#### [RECORD EXTRACTS]
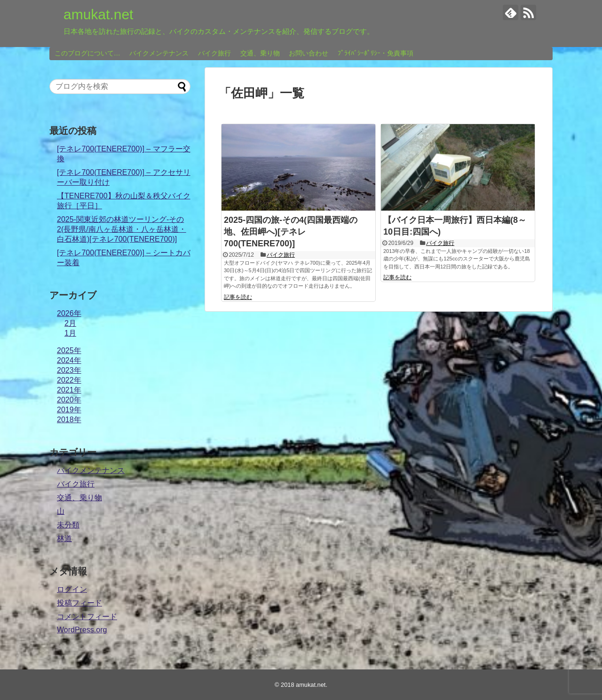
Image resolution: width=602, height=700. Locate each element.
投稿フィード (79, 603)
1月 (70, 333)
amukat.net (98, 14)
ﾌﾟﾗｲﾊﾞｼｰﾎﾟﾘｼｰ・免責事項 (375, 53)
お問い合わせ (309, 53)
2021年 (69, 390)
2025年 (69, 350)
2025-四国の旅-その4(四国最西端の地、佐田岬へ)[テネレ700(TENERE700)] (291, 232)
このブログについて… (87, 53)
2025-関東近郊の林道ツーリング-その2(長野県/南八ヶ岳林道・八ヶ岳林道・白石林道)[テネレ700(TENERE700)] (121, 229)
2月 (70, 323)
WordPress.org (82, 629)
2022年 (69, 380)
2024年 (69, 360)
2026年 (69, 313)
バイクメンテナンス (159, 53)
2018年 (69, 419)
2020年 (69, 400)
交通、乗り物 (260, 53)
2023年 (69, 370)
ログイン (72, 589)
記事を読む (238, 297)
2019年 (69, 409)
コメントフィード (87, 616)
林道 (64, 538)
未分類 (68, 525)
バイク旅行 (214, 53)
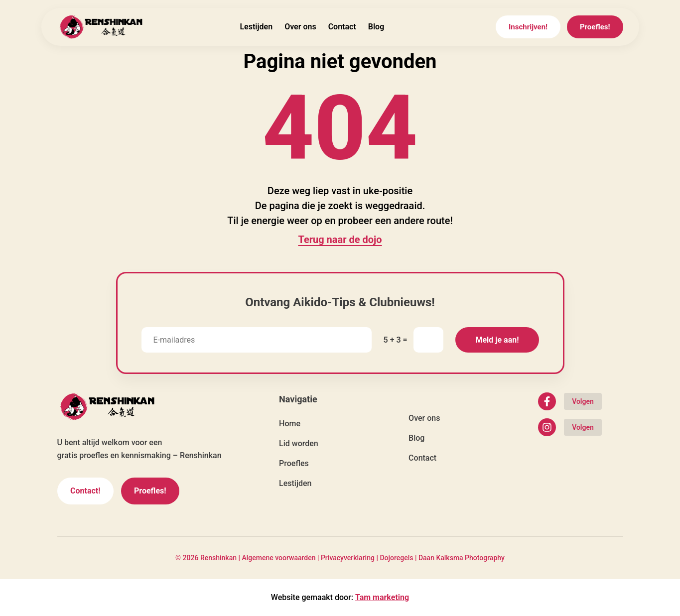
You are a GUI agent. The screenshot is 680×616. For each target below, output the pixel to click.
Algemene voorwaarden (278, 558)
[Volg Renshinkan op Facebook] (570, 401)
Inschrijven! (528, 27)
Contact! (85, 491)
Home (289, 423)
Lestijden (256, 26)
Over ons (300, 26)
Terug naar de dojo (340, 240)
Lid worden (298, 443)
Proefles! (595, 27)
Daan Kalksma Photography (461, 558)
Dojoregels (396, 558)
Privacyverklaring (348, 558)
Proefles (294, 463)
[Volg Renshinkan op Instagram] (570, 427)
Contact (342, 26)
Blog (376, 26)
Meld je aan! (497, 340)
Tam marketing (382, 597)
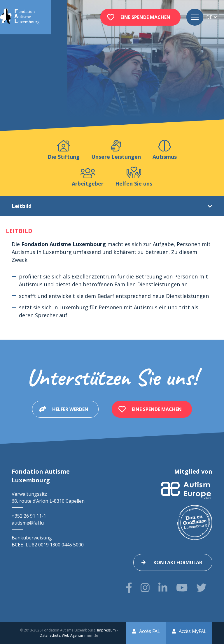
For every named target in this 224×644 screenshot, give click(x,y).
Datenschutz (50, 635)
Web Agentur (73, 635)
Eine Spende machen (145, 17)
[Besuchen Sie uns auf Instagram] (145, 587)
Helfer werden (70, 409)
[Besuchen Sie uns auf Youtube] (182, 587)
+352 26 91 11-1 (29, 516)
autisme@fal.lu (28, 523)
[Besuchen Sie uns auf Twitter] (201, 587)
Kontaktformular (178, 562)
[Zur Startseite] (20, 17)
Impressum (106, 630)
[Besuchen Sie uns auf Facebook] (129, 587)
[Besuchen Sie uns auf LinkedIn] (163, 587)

#### [REQUIREMENTS]
List every line of the records above that contains the word "each", copying those lines in full. Case counts, so a match must agree letter for letter in capitalization.

#### [EXERCISE OUTPUT]
Image resolution: width=602, height=700. Locate each element.
You are a GUI agent. The screenshot is 680×616. For each target below, output the pixel to click.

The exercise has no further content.